-- WORKING DATA follows --
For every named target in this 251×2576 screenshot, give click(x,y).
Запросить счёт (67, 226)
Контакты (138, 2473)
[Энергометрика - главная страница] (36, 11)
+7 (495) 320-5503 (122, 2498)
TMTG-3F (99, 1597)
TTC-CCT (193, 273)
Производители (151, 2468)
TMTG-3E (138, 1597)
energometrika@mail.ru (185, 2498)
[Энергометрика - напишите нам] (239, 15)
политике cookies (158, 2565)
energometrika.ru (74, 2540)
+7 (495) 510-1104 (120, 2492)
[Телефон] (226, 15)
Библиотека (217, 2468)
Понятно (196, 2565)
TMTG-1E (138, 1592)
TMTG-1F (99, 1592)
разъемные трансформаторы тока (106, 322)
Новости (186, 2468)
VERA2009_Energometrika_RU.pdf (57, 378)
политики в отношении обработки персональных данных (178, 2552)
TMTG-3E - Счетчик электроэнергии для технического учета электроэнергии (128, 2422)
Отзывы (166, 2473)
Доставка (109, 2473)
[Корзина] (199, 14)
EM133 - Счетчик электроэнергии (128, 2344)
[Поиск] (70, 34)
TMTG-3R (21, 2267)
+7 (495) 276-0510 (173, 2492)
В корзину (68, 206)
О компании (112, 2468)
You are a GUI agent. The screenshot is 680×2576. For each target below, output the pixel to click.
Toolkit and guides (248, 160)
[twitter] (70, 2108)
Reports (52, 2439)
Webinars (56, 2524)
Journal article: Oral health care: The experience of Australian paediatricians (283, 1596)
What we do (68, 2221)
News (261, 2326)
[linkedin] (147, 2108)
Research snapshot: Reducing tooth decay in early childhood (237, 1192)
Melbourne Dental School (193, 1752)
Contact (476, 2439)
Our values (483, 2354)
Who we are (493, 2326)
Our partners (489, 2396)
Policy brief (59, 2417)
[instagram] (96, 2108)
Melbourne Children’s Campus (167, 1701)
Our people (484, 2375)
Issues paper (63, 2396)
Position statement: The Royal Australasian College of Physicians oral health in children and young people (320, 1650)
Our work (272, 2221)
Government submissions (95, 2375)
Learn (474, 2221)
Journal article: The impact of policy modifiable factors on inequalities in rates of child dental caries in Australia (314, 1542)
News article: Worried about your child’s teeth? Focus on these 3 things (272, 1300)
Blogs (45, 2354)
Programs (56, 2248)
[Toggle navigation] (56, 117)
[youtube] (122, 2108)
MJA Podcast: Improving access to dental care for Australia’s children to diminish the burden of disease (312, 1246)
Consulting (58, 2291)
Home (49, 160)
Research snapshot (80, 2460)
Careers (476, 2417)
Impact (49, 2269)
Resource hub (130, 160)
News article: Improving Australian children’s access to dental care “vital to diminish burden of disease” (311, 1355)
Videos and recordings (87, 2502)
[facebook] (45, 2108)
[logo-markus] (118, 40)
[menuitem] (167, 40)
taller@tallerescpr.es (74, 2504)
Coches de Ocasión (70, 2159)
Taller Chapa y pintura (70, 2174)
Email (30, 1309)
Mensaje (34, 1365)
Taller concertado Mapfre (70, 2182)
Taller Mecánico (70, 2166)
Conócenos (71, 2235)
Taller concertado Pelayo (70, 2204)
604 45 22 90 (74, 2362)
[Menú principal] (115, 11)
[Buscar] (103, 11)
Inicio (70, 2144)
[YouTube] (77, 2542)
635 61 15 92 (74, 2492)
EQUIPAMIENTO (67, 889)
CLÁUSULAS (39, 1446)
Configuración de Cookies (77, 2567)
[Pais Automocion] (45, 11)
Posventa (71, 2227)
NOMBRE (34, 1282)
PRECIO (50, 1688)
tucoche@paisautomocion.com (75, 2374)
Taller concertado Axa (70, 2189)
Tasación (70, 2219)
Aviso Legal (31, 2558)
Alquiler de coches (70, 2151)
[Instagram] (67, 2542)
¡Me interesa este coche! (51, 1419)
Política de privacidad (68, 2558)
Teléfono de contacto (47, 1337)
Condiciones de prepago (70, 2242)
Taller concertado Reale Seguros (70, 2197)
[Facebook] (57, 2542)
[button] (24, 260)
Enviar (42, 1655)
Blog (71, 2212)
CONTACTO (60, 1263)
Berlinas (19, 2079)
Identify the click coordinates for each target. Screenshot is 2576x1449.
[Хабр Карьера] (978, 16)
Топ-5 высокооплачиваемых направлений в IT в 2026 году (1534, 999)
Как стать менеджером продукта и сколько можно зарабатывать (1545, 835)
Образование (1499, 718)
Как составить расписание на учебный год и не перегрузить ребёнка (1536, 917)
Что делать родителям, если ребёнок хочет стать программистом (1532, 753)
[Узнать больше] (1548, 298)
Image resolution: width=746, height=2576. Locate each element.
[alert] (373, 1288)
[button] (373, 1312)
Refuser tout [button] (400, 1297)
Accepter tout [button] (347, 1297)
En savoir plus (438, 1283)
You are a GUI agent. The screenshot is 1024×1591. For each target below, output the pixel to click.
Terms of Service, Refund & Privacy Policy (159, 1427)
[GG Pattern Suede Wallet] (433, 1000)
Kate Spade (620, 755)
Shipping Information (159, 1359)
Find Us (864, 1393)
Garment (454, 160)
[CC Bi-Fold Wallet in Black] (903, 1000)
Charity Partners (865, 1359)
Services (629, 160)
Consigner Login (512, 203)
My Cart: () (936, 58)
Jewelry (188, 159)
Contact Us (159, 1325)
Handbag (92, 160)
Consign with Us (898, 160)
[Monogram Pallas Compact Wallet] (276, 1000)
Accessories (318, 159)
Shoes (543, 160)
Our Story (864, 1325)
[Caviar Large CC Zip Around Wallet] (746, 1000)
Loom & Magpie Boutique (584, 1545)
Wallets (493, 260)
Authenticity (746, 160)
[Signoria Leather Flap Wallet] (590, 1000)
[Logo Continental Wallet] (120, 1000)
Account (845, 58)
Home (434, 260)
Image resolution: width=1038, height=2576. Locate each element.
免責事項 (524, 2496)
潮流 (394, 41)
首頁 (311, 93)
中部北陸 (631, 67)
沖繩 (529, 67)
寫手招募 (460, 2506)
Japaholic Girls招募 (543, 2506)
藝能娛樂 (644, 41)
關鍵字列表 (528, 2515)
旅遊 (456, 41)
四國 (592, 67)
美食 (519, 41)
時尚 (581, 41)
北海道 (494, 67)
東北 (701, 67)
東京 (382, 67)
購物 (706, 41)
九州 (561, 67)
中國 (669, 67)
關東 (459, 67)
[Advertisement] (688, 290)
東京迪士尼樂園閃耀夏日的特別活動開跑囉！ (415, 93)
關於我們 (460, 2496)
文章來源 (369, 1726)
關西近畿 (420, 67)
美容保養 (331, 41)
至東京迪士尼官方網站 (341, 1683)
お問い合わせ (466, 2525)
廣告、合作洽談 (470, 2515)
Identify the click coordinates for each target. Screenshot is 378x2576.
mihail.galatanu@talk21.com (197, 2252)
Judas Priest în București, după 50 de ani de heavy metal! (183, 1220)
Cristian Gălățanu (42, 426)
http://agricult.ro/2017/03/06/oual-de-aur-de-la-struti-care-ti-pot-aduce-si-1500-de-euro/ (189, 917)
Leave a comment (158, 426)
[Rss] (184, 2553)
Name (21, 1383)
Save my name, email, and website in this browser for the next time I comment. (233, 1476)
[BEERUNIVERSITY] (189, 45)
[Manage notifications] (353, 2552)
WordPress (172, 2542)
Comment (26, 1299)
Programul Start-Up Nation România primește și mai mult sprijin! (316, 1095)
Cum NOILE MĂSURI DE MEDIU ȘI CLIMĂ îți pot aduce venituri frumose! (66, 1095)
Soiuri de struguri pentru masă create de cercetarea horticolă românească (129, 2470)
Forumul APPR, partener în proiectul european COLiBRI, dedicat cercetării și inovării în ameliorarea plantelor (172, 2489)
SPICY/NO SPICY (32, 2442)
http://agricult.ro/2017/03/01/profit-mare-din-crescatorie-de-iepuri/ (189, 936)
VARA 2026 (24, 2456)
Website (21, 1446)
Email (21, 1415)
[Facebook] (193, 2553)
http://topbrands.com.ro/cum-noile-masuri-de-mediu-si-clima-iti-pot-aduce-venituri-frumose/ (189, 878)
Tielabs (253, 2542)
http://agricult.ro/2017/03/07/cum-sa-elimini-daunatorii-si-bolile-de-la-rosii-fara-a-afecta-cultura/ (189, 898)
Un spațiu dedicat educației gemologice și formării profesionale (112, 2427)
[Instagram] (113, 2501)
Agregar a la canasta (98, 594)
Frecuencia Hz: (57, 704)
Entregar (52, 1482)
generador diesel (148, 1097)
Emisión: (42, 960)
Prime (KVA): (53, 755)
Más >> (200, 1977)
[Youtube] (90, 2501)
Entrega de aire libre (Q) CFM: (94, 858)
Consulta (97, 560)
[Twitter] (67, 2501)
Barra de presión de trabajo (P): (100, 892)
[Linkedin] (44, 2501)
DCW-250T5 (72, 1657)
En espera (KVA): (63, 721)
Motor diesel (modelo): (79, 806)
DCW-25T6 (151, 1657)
-- WORKING DATA concluded --
PROBLEM TO WORK ON
Please go through the data above and copy each line that has the word "Счетчик".

ANSWER SPACE
TMTG-3E - Счетчик электроэнергии для технического учета электроэнергии (128, 2422)
EM133 - Счетчик электроэнергии (128, 2344)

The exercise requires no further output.